Work task: Could the records be returned exactly, with the pictures left out?
*** Opening of Stored data ***
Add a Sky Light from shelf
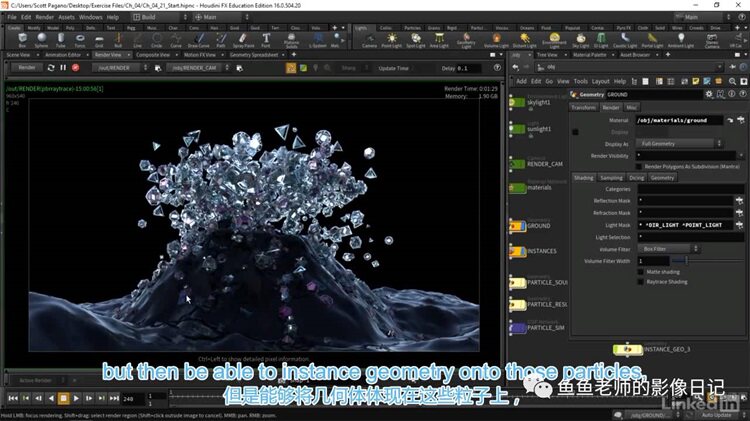 tap(581, 40)
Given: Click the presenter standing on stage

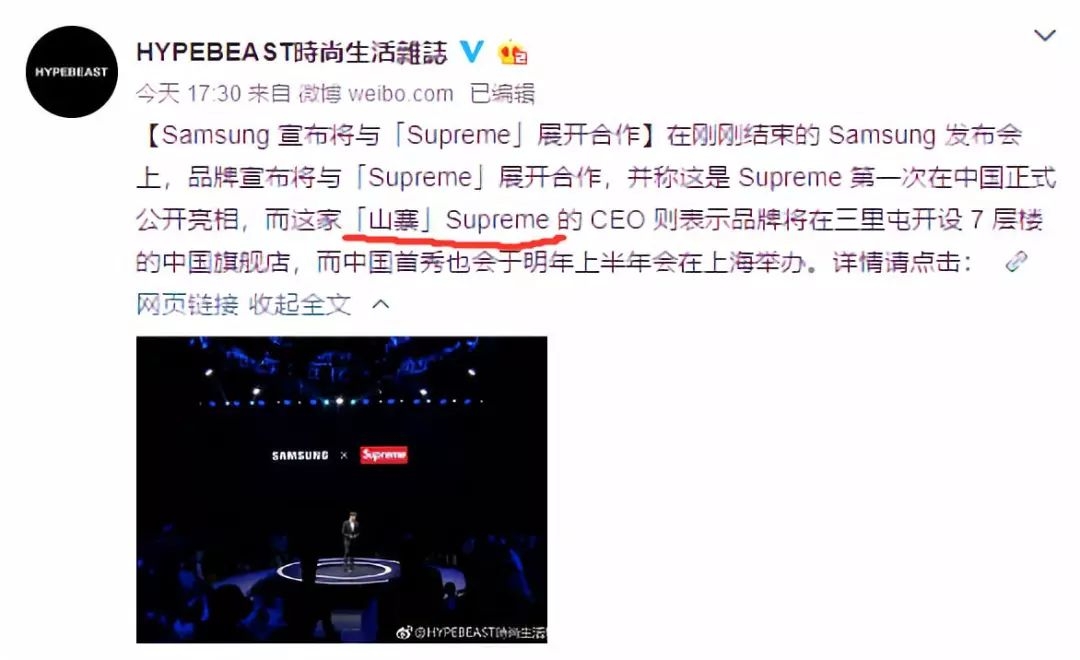Looking at the screenshot, I should click(x=350, y=540).
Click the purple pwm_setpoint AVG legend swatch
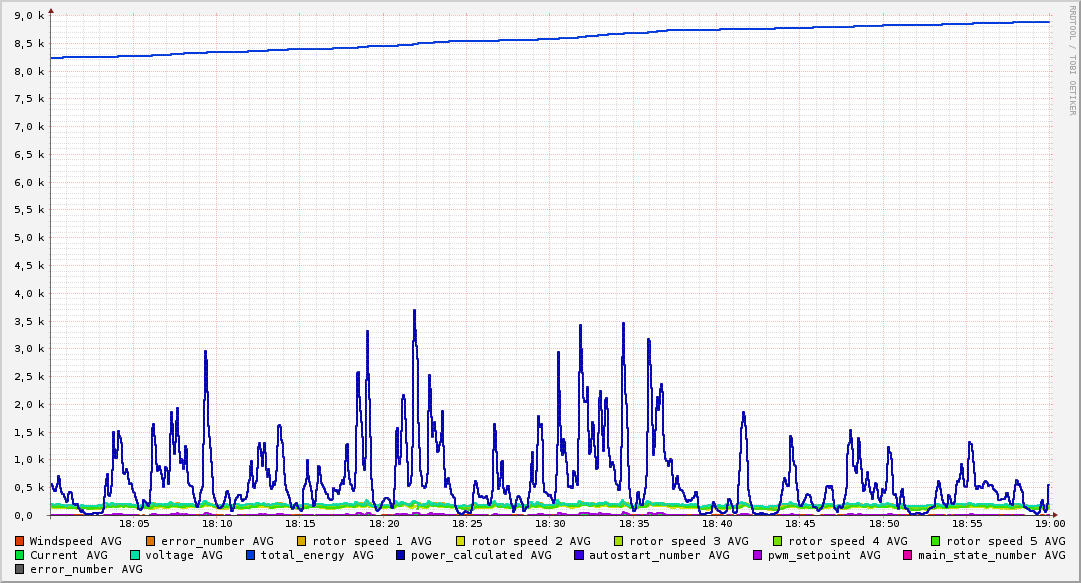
*** Close of Stored data ***
Finished exercise:
Add a Sky Light from shelf
 tap(581, 40)
Given: Click the presenter standing on stage

Looking at the screenshot, I should click(x=350, y=540).
Click the purple pwm_setpoint AVG legend swatch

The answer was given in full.